--- begin Listed entries ---
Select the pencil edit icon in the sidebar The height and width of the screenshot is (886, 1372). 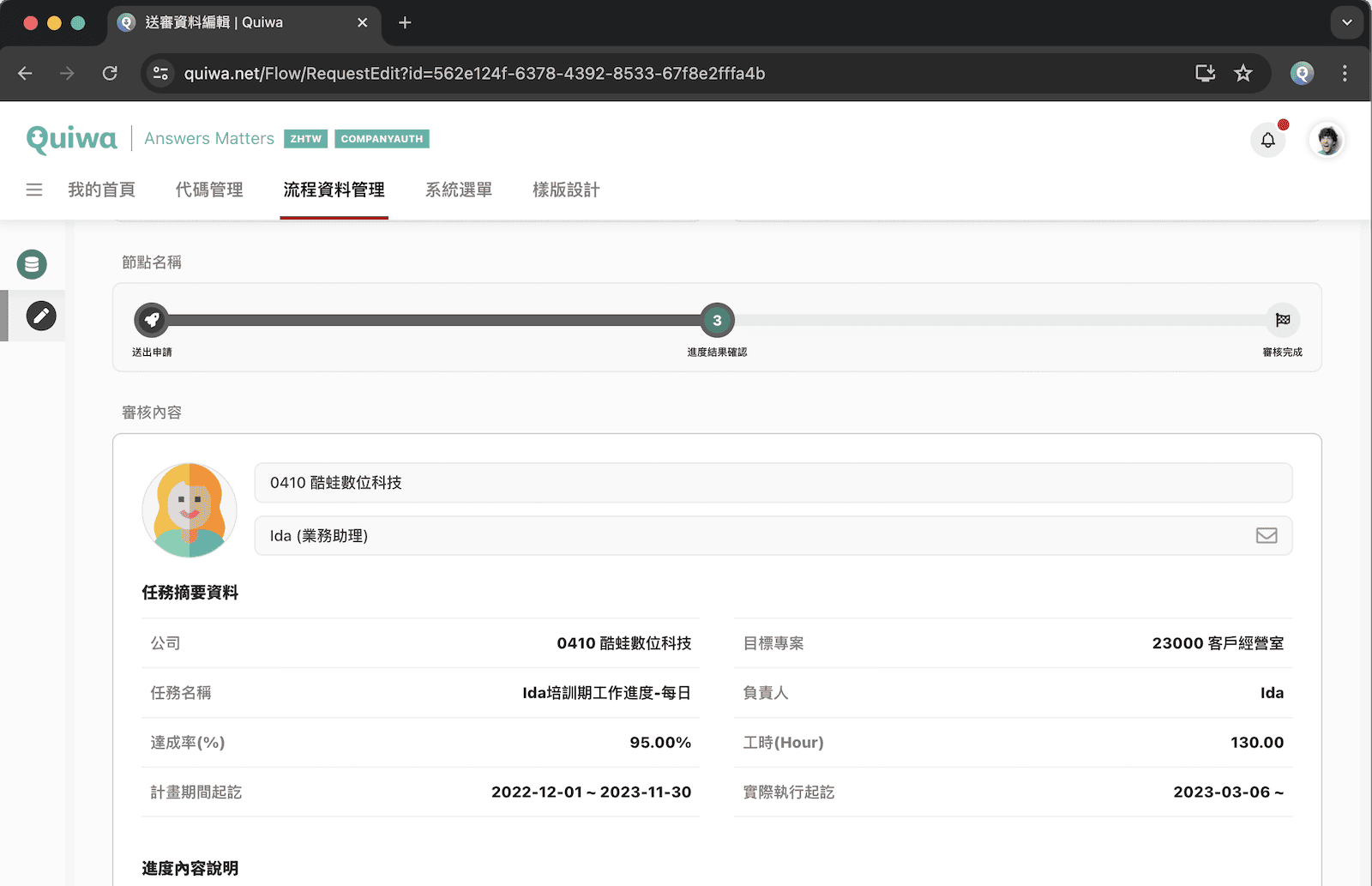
--- end Listed entries ---
--- begin Listed entries ---
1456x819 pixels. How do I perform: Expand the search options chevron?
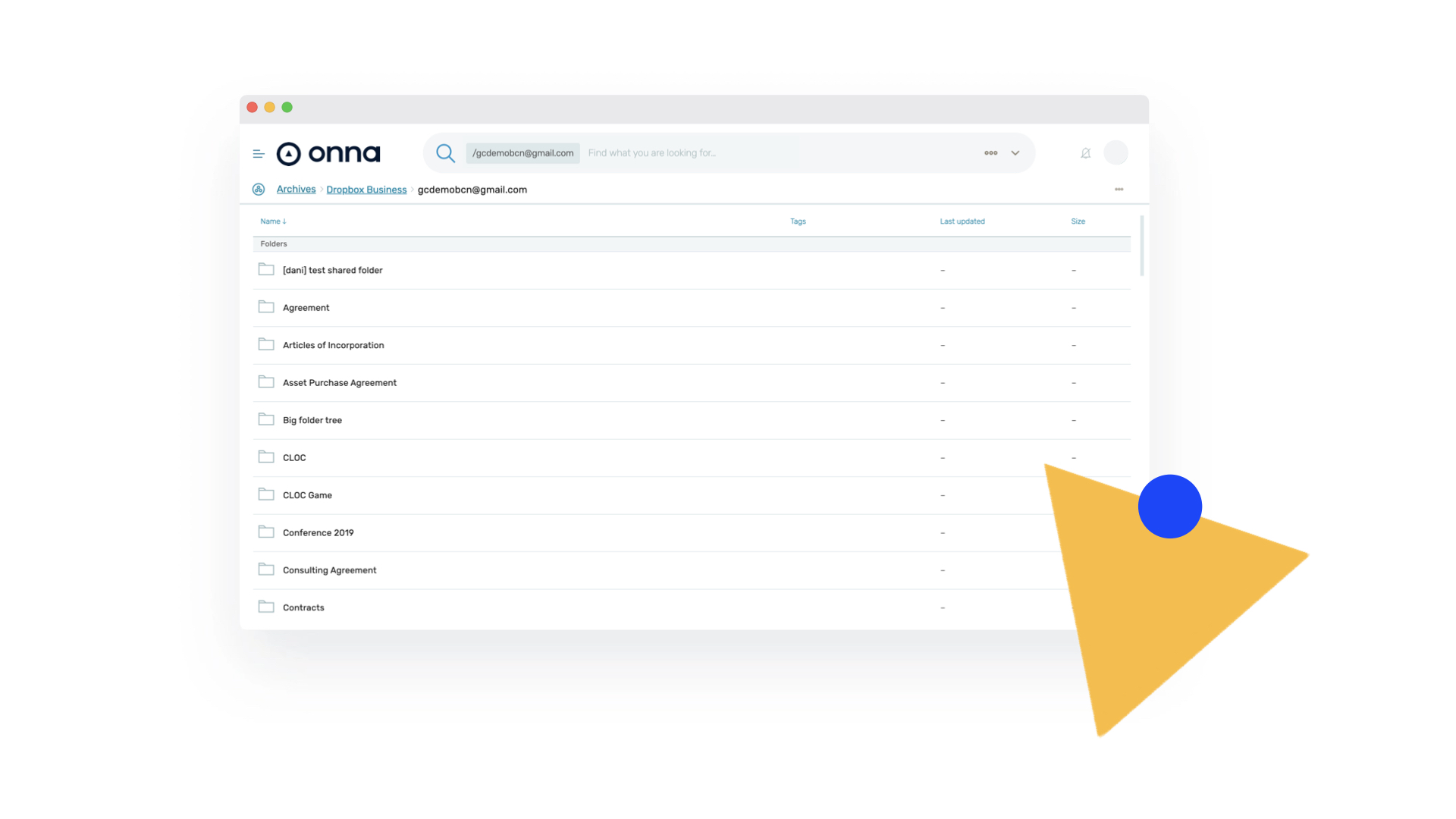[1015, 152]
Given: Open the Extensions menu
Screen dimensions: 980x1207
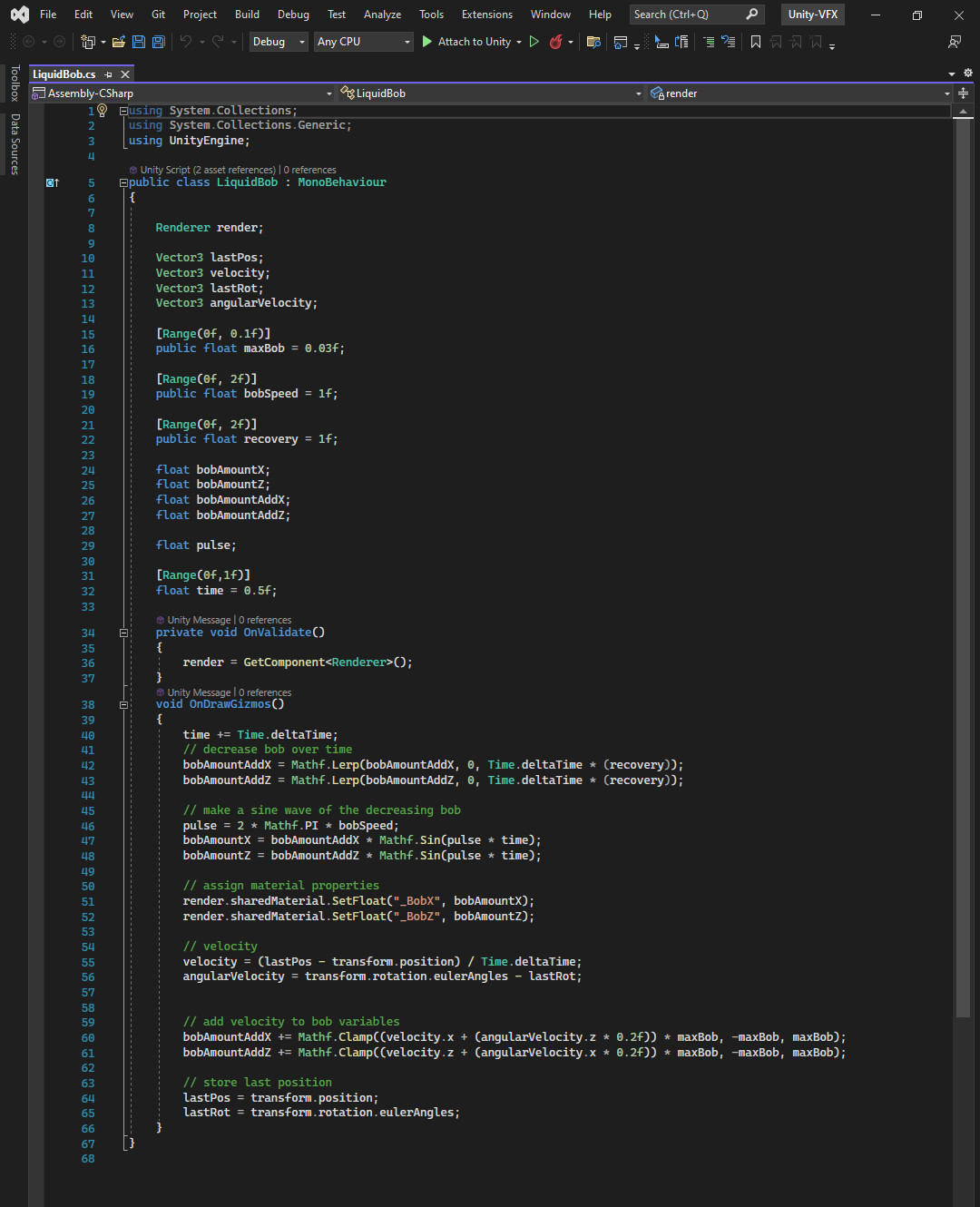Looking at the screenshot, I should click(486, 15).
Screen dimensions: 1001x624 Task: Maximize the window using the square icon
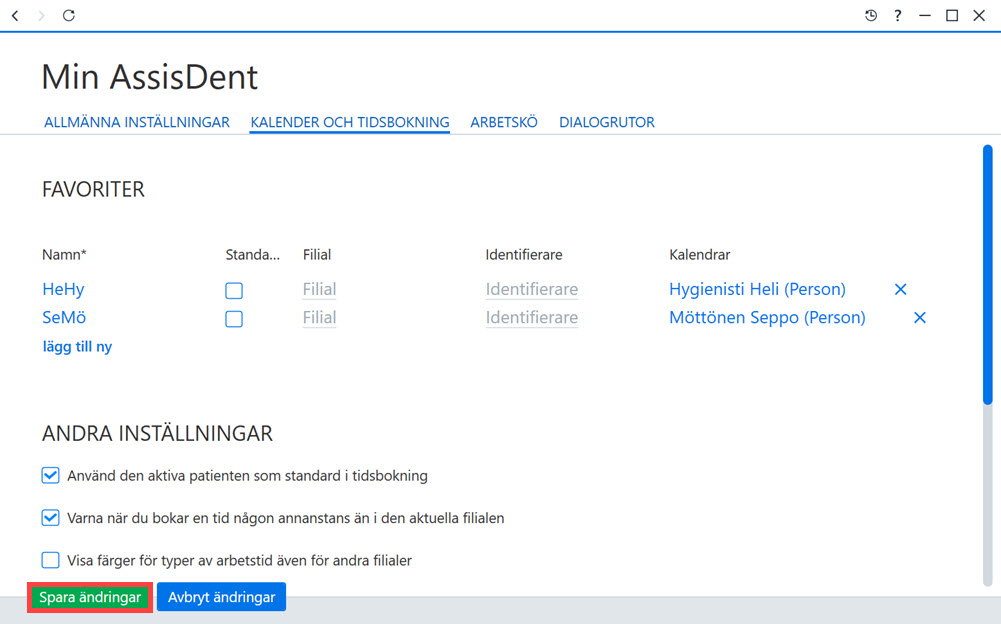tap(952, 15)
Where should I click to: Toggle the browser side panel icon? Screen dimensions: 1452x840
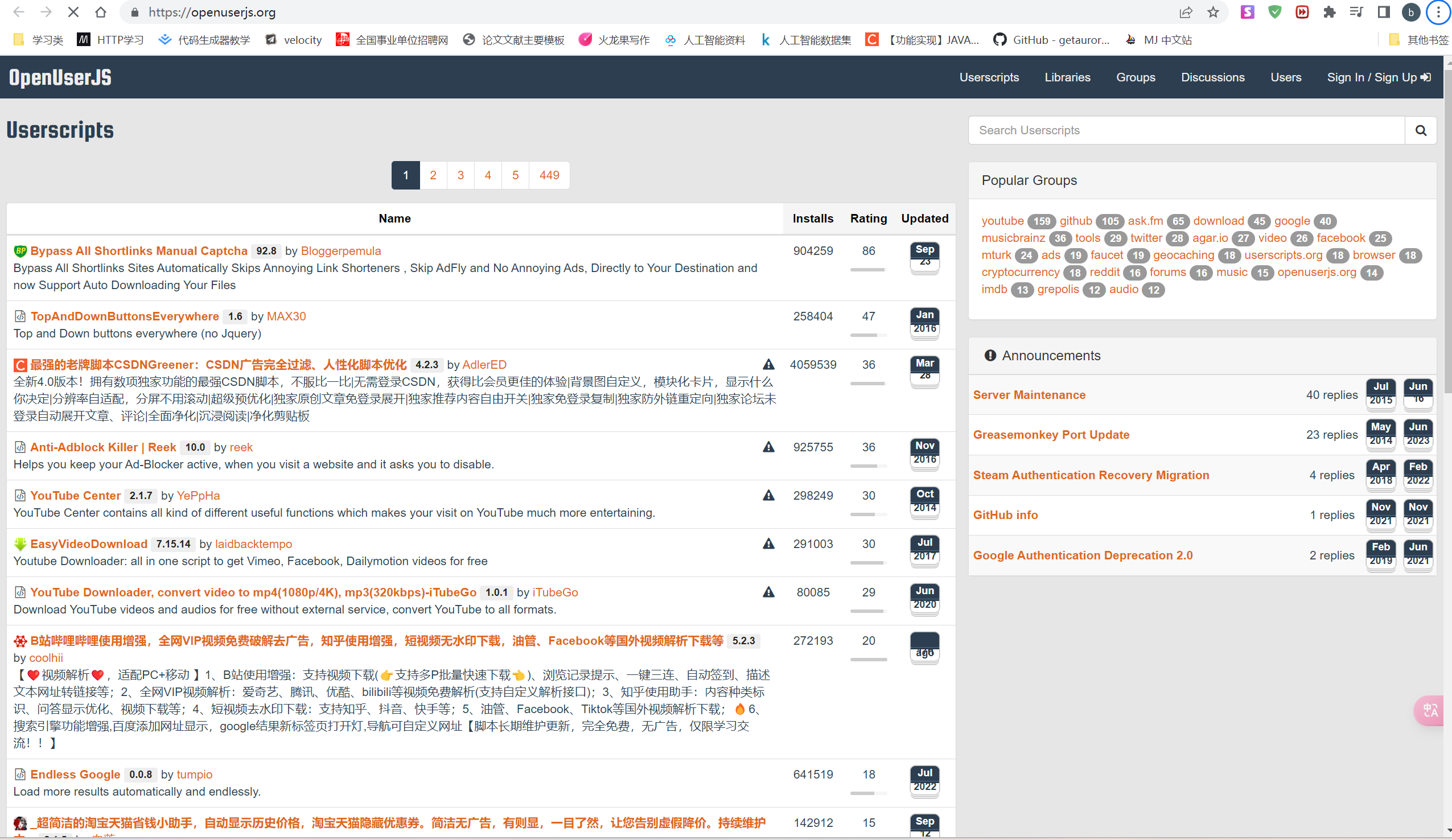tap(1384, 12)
--- end Listed entries ---
Given instruction
Format the records from the line with "Where should I" up to and including the line with "tap(1384, 12)" as a Markdown table with the columns Row and Line, skipping blank lines and leaving the pictures out.

Exercise solution
| Row | Line |
|---|---|
| 1 | Where should I click to: Toggle the browser side panel icon? Screen dimensions: 1452x840 |
| 2 | tap(1384, 12) |